The line containing "Click the partially" and all lines following it in the listing below are to be reproduced exactly, with no other lines.

##############################

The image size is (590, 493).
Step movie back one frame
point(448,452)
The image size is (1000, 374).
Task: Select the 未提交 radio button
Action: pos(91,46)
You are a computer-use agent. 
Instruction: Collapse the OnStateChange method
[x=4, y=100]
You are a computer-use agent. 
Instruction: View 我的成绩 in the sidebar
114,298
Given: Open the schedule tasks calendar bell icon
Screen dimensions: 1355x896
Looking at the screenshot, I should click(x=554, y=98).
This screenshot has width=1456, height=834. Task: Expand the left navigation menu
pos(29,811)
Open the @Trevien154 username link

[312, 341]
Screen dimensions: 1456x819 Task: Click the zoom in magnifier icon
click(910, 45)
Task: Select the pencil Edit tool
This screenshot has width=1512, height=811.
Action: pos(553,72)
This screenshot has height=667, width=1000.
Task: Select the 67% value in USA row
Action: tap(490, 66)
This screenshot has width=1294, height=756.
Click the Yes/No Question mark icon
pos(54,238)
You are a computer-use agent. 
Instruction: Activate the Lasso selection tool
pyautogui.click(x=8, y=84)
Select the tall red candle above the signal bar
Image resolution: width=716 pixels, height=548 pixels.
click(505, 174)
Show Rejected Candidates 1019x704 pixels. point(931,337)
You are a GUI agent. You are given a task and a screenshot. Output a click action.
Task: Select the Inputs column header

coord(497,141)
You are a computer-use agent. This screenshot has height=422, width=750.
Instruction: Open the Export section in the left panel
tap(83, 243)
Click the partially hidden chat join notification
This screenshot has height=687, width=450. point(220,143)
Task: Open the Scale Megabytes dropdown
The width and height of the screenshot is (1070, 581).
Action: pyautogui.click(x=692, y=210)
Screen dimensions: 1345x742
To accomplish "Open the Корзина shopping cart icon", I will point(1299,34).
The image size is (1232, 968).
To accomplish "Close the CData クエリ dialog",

##############################

OUTPUT =>
Click the partially hidden chat join notification
This screenshot has height=687, width=450. point(220,143)
Task: Open the Scale Megabytes dropdown
The width and height of the screenshot is (1070, 581).
Action: pyautogui.click(x=692, y=210)
Screen dimensions: 1345x742
To accomplish "Open the Корзина shopping cart icon", I will point(1299,34).
The image size is (1232, 968).
To accomplish "Close the CData クエリ dialog",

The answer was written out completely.